04-23-2013 01:29 AM
Environment
Two Node Cluster
OS = Solaris 10
VCS(only HA and not vxvm) = 6.0
Applicaation agent is using for my Application
Error
VCS ERROR V-16-2-13064 Thread(5) Agent is calling clean for resource(APPLICATION) because the resource is up even after offline completed.
Just for INFO
https://sort.symantec.com/public/documents/sf/5.0MP3/solaris/html/vcs_users/ch_about_vcs21.html
Extract from the above TN:
Clean—Cleans up after a resource fails to come online, fails to go offline, or fails while in an online state. The clean entry point is designed to clean up after an application. The function ensures that the host system is returned to a valid state. For example, the clean function may remove shared memory segments or IPC resources that are left behind by a database
Query
I have an Application which have multiple processes. My Application stop/offline function can stop/offline all these processes. To monitor the Application under VCS I am monitoring only one process in Monitor attribute under Java Console. This process(which I am monitoring) is offline successfully when I did offline my Service Group. But under my Application logs(not VCS logs, its Application own logging) I saw that few processes was not able to close/shutdown/offline. Does the above highlighted ERROR can appear in my condition ?
04-23-2013 01:41 AM
Can you share the main.cf configuration and list of processes started by yopur application? Also share the Application_A.log file content when the message is logged.

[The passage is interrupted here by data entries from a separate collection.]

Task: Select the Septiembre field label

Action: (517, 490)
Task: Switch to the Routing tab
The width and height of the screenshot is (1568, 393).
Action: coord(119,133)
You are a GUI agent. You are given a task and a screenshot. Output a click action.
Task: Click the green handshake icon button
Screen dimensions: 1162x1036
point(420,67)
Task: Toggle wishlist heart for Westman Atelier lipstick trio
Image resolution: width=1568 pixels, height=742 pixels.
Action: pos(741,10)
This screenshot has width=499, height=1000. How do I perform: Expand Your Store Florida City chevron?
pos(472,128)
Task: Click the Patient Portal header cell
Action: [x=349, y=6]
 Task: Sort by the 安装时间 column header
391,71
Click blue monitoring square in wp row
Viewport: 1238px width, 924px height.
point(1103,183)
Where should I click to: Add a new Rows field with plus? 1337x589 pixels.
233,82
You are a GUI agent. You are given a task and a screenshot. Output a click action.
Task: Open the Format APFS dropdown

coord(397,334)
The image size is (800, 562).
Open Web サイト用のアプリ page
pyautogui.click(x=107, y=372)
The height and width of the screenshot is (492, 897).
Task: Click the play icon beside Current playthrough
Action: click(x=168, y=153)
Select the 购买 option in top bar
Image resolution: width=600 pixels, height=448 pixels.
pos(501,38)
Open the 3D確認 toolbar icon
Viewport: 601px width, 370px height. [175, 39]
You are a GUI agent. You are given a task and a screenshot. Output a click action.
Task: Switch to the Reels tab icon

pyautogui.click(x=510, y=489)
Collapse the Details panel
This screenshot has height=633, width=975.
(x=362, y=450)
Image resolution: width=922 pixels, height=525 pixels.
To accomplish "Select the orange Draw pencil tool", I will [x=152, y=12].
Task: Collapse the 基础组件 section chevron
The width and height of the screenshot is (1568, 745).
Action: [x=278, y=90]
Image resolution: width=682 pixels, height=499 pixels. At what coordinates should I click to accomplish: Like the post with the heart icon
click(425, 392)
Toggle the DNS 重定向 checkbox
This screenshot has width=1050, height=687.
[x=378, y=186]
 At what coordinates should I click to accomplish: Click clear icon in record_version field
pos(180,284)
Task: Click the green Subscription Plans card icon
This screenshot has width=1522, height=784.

Application agent stops the processes configured in PidFile/MonitorProcesses and/or the processes stopped by the StopProgram configured.
In your case, what are the monitoring methods configured for Application resource? Is it only MonitorProcesses?
Regards,
Venkat.
04-23-2013 02:16 AM
Will share the Application logs shortly
............................
Application agent stops the processes configured in PidFile/MonitorProcesses and/or the processes stopped by the StopProgram configured.
AGREE WITH YOU
(agree with you but does the processes which failed to stop by StopProgram and these processes are also not being monitoring too , does those process are the real cause of the subjected ERROR in my case ?)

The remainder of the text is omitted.